Source data:
━━━━━━━━━━━━━━━━━━━━

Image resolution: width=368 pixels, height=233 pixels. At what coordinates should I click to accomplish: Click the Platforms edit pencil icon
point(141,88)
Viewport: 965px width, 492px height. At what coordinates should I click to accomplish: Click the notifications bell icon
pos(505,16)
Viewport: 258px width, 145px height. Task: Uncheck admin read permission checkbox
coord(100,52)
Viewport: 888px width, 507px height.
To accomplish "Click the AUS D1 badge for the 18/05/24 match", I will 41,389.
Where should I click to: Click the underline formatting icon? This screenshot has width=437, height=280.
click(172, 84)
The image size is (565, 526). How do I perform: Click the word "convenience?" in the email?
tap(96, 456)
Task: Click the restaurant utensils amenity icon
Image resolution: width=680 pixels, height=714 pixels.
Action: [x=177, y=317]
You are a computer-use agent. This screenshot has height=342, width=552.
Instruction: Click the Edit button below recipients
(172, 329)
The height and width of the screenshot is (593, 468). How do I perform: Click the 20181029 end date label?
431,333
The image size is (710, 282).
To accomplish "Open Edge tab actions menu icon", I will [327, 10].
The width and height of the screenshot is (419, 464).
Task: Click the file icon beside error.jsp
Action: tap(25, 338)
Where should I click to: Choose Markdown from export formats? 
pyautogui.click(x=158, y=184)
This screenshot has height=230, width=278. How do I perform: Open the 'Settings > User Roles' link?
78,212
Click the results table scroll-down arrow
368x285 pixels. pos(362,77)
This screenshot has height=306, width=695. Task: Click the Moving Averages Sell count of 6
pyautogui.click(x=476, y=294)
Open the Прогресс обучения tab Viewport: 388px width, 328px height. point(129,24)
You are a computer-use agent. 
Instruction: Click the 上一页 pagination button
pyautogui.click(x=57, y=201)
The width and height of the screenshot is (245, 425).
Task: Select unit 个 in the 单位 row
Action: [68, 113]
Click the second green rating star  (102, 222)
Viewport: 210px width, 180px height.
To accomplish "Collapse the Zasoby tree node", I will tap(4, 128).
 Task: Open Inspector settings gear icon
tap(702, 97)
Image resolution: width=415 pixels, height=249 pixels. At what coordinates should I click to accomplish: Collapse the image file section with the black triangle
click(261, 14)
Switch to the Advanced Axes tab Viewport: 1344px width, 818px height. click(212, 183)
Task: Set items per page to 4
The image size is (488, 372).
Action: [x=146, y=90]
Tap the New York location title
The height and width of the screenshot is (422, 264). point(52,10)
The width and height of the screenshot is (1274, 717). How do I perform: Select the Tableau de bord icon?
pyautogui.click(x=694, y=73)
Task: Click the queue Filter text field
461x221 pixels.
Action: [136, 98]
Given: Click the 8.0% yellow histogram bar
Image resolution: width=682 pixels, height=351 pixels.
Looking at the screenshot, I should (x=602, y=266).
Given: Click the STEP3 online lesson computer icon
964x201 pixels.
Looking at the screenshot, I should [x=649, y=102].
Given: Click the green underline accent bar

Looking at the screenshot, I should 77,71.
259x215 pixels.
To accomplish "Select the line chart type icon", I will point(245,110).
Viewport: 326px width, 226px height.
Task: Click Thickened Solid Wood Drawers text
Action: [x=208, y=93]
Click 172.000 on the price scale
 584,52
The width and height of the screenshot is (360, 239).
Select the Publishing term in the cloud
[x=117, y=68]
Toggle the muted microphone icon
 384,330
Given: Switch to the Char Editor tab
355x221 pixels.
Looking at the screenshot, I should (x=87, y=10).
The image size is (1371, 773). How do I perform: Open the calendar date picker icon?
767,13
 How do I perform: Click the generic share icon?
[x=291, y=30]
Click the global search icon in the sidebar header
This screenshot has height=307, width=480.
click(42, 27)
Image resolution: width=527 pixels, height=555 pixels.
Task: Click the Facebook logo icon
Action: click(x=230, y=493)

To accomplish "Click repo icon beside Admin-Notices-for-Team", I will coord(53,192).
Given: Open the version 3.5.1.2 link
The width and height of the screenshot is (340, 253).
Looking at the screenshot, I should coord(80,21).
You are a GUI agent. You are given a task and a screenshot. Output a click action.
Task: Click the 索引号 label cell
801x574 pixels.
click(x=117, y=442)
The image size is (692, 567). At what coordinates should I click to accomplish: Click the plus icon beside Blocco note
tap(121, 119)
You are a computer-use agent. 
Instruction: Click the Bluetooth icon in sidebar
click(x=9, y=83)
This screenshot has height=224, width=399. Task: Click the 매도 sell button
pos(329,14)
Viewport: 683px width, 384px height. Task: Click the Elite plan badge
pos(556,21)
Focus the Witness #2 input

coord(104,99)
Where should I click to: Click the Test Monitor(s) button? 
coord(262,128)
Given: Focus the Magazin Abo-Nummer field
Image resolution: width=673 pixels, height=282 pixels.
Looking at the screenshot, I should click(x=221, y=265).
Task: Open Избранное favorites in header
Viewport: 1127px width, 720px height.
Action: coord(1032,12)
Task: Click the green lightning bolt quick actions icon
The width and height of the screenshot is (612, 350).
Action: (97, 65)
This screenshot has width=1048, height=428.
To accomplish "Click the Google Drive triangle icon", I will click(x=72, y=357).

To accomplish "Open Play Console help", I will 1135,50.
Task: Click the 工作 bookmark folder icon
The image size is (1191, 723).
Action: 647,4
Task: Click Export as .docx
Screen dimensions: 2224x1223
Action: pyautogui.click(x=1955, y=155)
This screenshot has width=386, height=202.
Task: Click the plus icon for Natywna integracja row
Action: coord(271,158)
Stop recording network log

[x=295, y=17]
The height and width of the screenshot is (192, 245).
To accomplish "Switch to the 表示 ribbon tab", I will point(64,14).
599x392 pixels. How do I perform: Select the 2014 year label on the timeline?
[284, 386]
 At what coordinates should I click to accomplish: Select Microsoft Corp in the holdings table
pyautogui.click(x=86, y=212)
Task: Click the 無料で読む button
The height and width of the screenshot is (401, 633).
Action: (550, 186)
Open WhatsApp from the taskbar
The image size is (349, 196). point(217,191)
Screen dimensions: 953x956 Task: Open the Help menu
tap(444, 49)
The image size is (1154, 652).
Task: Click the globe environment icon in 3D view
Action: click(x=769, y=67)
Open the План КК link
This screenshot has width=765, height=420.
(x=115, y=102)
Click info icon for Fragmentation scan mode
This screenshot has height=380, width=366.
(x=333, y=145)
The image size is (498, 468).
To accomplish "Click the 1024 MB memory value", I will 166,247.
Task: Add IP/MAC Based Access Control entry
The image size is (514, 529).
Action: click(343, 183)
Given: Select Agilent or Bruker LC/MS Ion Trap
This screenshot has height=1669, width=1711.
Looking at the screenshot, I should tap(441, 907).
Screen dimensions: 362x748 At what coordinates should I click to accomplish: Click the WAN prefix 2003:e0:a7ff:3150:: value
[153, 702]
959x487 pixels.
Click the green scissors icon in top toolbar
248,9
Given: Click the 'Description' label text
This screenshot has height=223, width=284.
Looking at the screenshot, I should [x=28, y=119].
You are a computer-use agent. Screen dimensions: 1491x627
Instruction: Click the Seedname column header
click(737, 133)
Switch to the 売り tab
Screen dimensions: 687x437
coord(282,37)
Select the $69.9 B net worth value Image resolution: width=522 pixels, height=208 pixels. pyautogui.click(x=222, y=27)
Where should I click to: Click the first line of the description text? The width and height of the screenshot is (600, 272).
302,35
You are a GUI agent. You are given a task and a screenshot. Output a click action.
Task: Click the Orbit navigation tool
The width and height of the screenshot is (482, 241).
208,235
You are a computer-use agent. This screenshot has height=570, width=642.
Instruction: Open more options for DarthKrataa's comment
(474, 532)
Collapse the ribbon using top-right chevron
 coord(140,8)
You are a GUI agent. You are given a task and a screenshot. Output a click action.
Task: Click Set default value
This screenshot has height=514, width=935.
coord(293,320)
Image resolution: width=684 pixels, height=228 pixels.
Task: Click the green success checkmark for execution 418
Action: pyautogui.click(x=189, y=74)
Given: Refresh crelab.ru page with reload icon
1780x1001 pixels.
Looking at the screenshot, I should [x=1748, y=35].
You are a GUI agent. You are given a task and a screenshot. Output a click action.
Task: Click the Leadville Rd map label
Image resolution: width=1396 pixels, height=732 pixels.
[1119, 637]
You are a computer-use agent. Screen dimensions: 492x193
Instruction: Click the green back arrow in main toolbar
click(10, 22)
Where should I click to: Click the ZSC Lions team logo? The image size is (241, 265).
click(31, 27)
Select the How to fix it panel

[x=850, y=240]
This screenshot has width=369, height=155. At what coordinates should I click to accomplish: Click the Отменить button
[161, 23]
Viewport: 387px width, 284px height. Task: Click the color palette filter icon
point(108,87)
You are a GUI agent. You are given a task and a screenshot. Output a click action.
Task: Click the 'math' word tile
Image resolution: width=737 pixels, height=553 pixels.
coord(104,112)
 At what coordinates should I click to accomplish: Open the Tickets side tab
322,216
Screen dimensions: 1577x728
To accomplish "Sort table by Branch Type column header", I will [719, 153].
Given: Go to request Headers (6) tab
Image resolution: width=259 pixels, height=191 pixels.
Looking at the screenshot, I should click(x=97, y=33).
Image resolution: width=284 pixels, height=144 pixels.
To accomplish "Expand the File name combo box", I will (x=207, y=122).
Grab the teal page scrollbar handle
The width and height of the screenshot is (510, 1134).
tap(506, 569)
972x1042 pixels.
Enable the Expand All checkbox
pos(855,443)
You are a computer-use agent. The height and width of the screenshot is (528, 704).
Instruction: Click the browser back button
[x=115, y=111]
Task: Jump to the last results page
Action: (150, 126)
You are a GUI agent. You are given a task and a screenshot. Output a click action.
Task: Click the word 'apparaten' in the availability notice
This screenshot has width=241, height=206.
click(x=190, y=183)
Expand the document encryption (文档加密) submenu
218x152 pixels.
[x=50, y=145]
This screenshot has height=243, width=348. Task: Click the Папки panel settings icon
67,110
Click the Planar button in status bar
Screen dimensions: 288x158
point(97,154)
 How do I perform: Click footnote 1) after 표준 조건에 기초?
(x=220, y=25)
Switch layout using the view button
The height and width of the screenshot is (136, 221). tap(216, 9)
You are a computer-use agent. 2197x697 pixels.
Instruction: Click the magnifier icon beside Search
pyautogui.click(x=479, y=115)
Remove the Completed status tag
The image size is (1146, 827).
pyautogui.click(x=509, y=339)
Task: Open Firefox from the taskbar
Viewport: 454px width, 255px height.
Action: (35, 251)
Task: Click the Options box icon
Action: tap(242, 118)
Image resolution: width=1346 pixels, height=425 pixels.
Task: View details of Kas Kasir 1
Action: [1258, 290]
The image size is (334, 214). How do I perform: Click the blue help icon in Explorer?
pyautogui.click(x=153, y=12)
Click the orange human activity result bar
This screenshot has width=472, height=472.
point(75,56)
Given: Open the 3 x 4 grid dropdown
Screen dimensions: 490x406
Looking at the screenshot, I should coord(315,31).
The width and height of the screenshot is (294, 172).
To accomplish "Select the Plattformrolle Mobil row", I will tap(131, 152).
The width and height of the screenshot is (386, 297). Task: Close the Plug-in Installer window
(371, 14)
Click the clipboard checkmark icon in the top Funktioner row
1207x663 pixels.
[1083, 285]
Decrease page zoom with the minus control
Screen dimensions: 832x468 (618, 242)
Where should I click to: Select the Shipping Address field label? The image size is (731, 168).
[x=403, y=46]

━━━━━━━━━━━━━━━━━━━━

Task:
Find the lines in the records that include the string "computer", and reply with how many there are, nothing more.

Result for this task:
9